Hyperemia and puffiness of the anterior part of the eyes, maceration of the skin in the ocular region are visually determined. In a unilateral process, anisocoria is observed due to a narrowing of the diameter of the pupillary opening on the affected side. The following methods of instrumental diagnostics are used to confirm specific changes in brucellar uveitis:
- Ophthalmoscopy. When examining the fundus, signs of edema of the optic nerve disc and the inner shell are visible. Chorioretinal foci of inflammation with clearly defined boundaries are found in the peripheral parts. With pronounced exudation, retinal detachment is noted.
- Inspection of the anterior segment. During biomicroscopy of the eye, pericorneal injection, granulomatous foci of the iris and posterior synechiae are visualized. The cellular reaction of the vitreous body is determined. With a chronic course, local thickening of the iris is visible.
- Visiometry. With a mild course of the disease, visual acuity corresponds to the reference values. Severe forms of brucellar uveitis are characterized by pronounced visual dysfunction, the type of clinical refraction corresponds to a high degree of myopia.

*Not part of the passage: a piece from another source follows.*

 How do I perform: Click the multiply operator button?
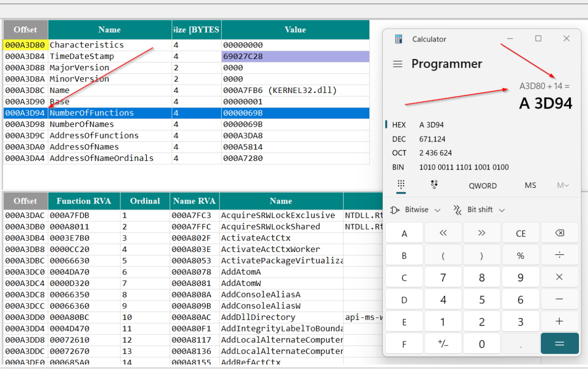pos(560,277)
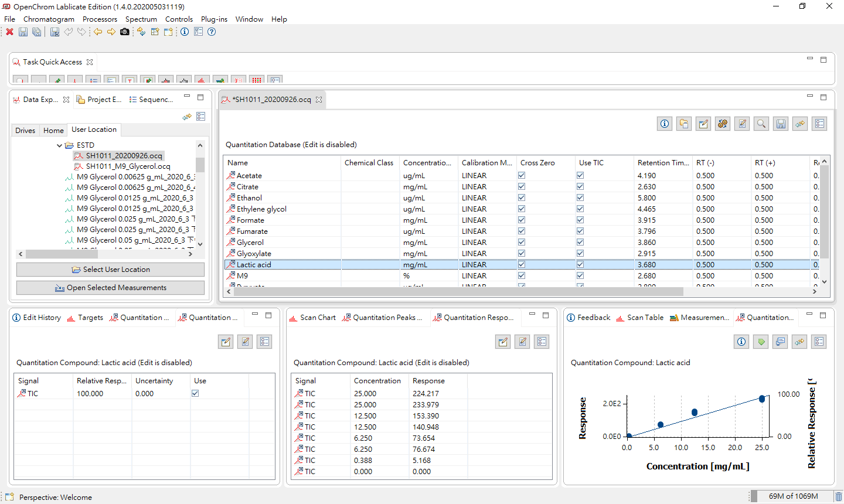
Task: Click the Open Selected Measurements button
Action: [x=110, y=287]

- Measurement of intraocular pressure. There are uveitis with hypo- or hypertension. Tonometry is performed in a non-contact way. The value of intraocular pressure directly depends on the patency of the trabecular network. In case of violation of the circulation of watery moisture, intraocular pressure increases significantly.

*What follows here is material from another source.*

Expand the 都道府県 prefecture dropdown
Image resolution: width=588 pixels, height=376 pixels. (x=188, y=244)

- Ultrasound of the eyes. Ultrasound examination is used when the optical media of the eyeball are clouded and it is impossible to perform ophthalmoscopy. In the AV scan mode, edema of the uveal tract structures, cellular suspensions in the vitreous cavity are detected.
- Inspection of the front camera. Gonioscopy is performed with an increase in intraocular pressure. Anterior synechiae, signs of neovascularization of the iris and the angle of the anterior chamber are visually determined. With a prolonged course, foci of organized exudate are visible.
Treatment
Therapeutic tactics depend on the characteristics of the course of the disease. Etiotropic therapy is based on the appointment of antibiotics from the group of tetracyclines and aminoglycosides. To achieve the desired effect, in addition to these drugs, drugs capable of penetrating into cells are used – sulfonamides (netilmycin). The most effective treatment regimen is considered to be a combination of doxycycline and netilmycin. The duration of the course is 21 days. Further, for 1 week, only the tetracycline antibiotic is indicated.

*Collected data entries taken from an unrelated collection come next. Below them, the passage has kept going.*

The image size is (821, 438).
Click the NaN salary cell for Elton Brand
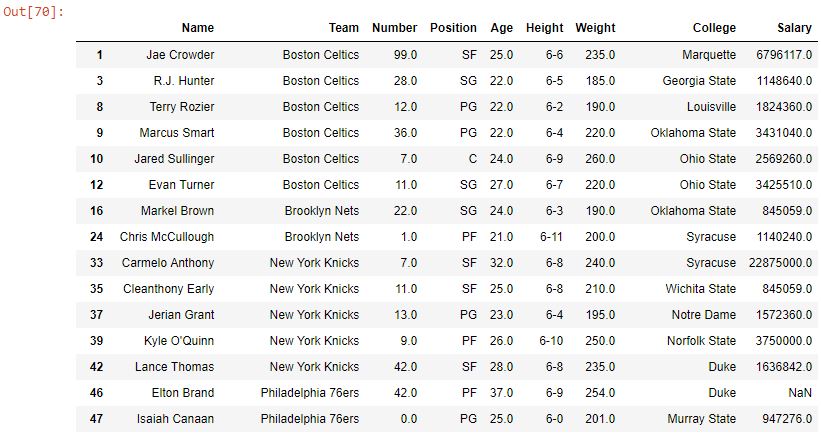click(800, 392)
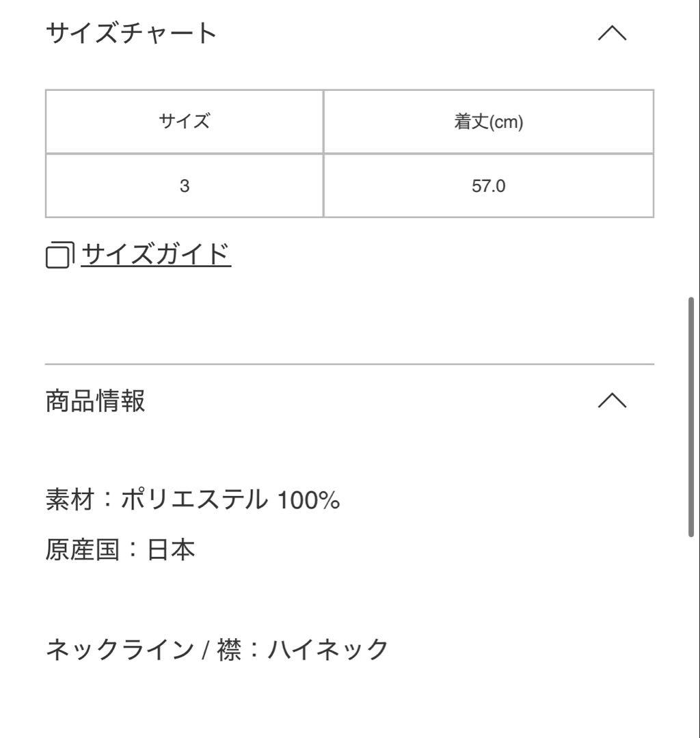Image resolution: width=700 pixels, height=738 pixels.
Task: Click the 着丈(cm) column header cell
Action: (489, 122)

If there is no effect from the prescribed therapy, the administration of drugs from the reserve group is recommended. These include the following representatives of the class of fluoroquinolones: ciprofloxacin hydrochloride, norfloxacin, ofloxacin. These medications are used alone or in combination with doxycycline. Additionally, local nonsteroidal anti-inflammatory drugs are included in the treatment package. In severe cases, instillations of glucocorticosteroids are indicated. Systemic administration of hormonal drugs is justified only with a pronounced allergic reaction (urticaria, Quincke’s edema). With the development of symptoms of ophthalmohypertension, instillation of hypotensive drops is added to the treatment program.
Prognosis and prevention
The prognosis for brucellar uveitis is doubtful. Chronization of the process is accompanied by the formation of dense connective tissue granules on the structures of the uveal tract, which cause a persistent decrease in visual acuity. After healing, unstable immunity is formed, reinfection is possible after 3-5 years. For the purpose of specific prevention of the population at risk, a special vaccine has been developed, but it is effective only for 10-12 months, therefore, repeated vaccination is shown every year. Non-specific preventive measures are reduced to washing hands with soap or treating with antiseptics before touching the ocular area. It is recommended to drink pasteurized or boiled milk, consume heat-treated meat.